It’s a busy monday in the emergency room and there’s a steady stream of patients coming through triage, and ambulances arriving in procession. Two ambulances are on their way in- both to be arriving at the same time.

One ambulance is bringing a patient who collapsed in a business, required CPR and is now intubated- I’m thinking this is gonna turn into a code. If I was to guess…I’d say we’d be doing CPR on said patient- upon arrival to the ER.

The other ambulance is bringing a patient complaining of chest pain. Vital signs are normal from what I understand (I never quite got the whole story.)

In come the two ambulances- one guy with a tube down his throat- the other one, sitting up, watching us as we work. I go into the intubated patients room and help get things started- there’s plenty of people in there to receive him and my presence is merely supplemental. I assist where I’m needed and walk out to see how the other patient is faring- and to see how I can help.

Hmm…CPR in progress- that’s a shocker. Apparently- while another tech was setting up for an EKG, the patient slumped and it was determined that he was without a pulse. The scene went crazy with all resources poured into a tiny room. Rounds of CPR and medications are having no affect on this patient- his heart just doesn’t want to beat.
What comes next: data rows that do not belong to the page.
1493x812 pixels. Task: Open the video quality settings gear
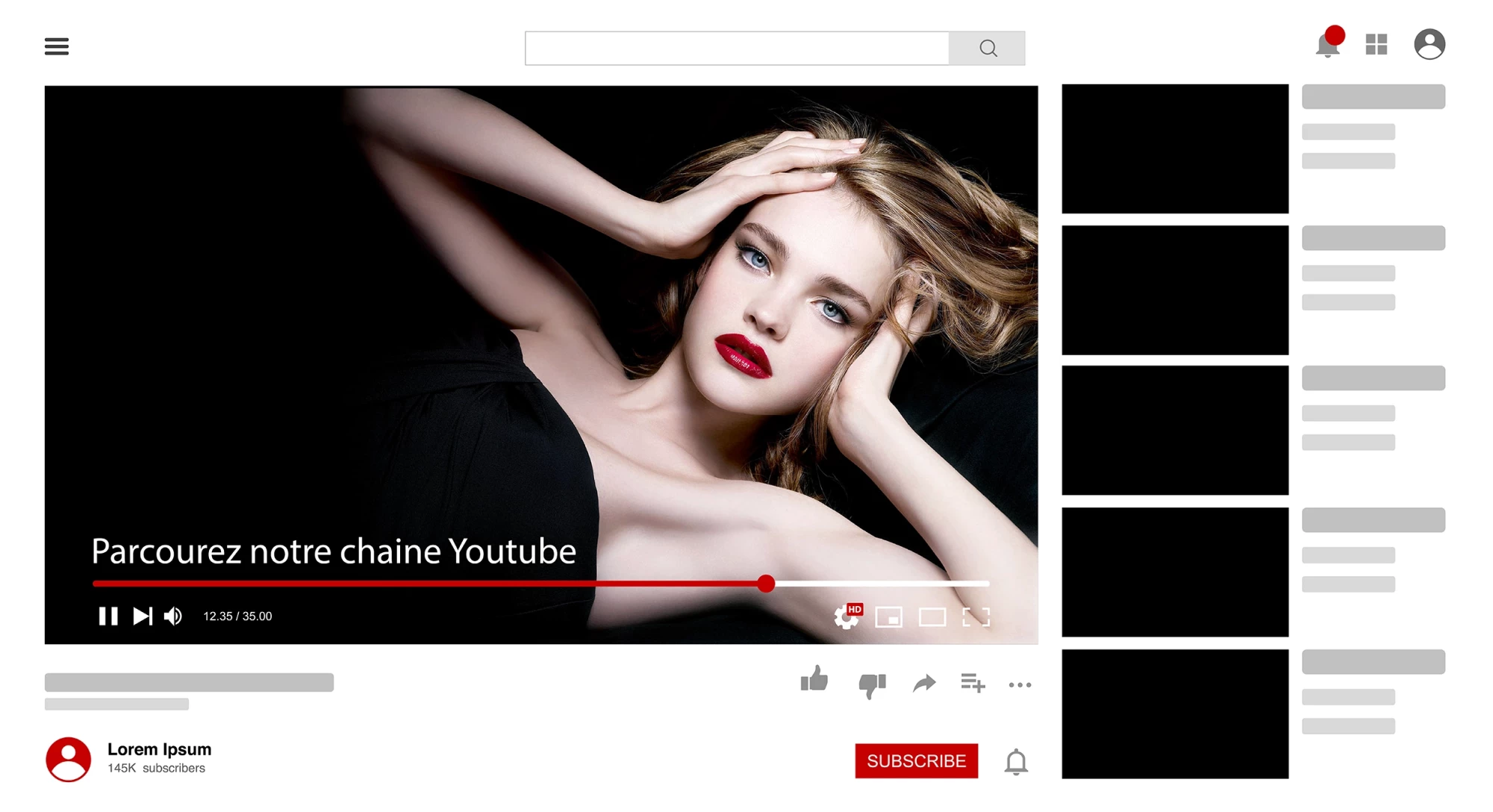point(846,617)
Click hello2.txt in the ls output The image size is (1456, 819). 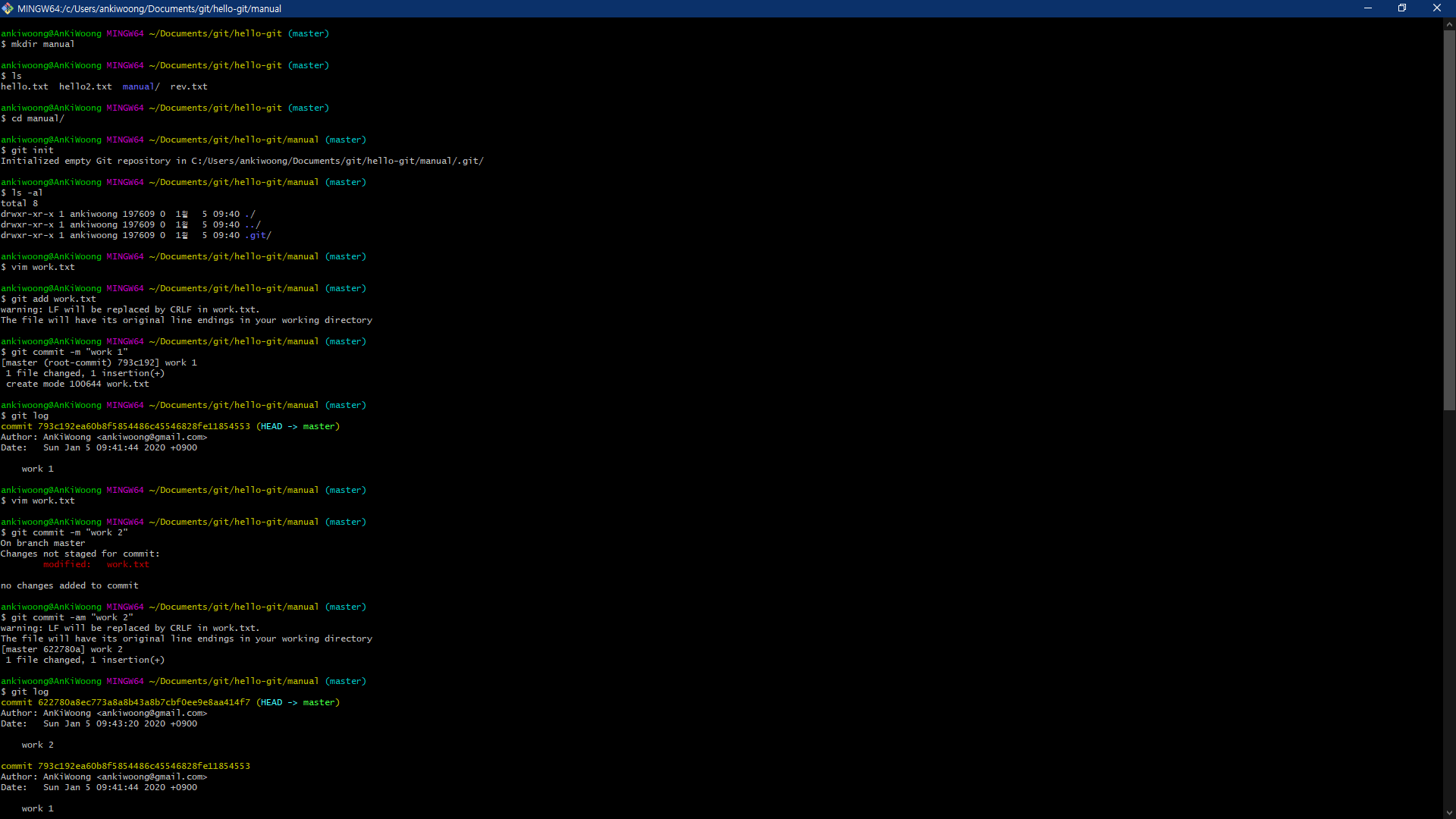click(86, 86)
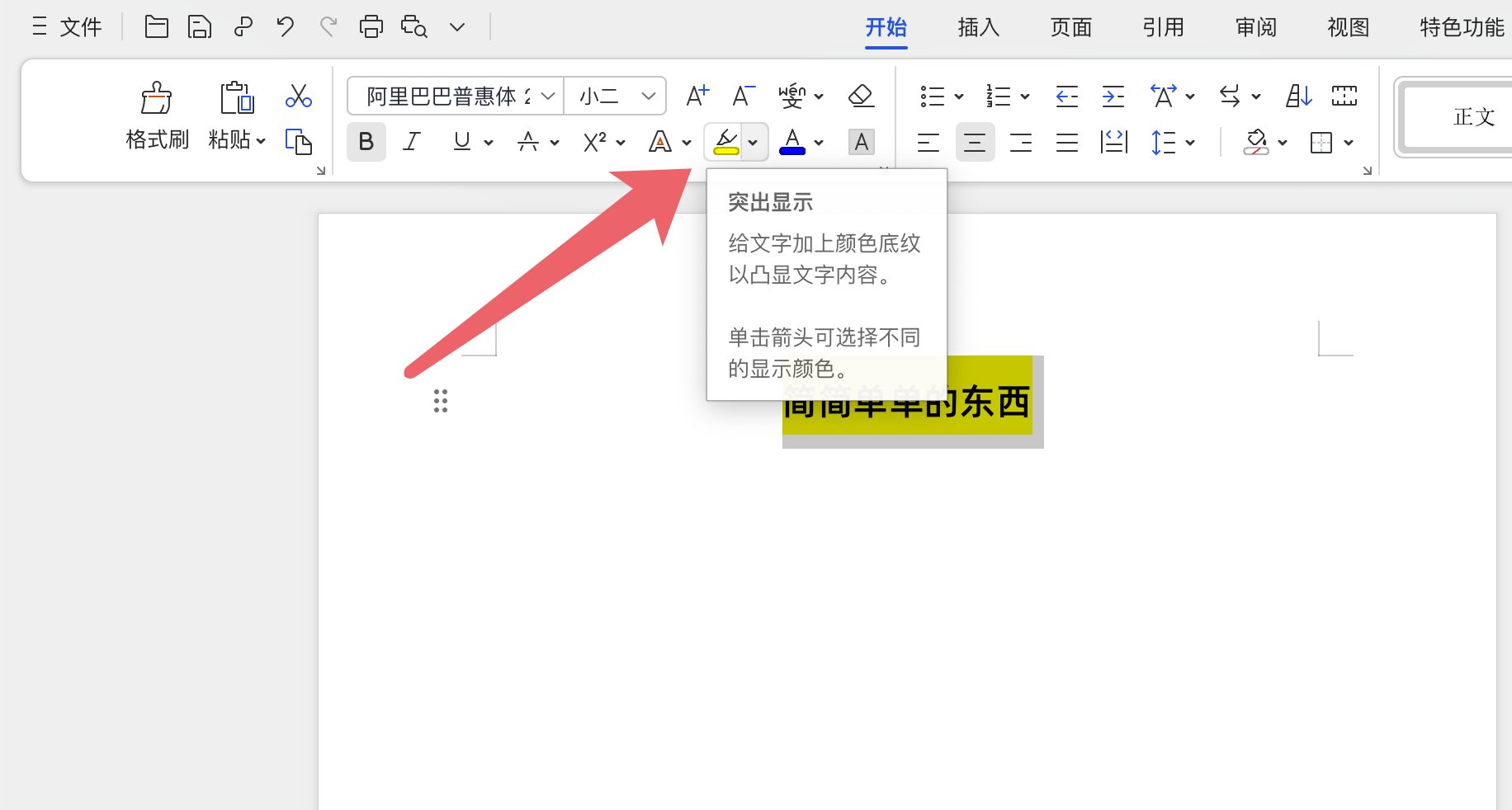Image resolution: width=1512 pixels, height=810 pixels.
Task: Open the highlight color dropdown arrow
Action: [x=753, y=142]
Because of the size of the room, and the position of the crash cart- there’s no real way to make the drama that is unfolding private. Many of the ER patients and visitors are getting as much of a view as they can- as we pump on this guys chest- trying to restore life. In the end, our efforts are unsuccessful and the patient passes away.

How bizarre- two patients are brought in, an hour later- the one who appeared stable is dead- the one who appeared on the brink of death is showing signs of improvement. It’s strange to me that the patient could hang on to life and then nearly immediately after arriving in the ER, drop dead. You really never know what to expect. It helps me put things in perspective. Nothing is guaranteed in this life. I’m grateful for every moment.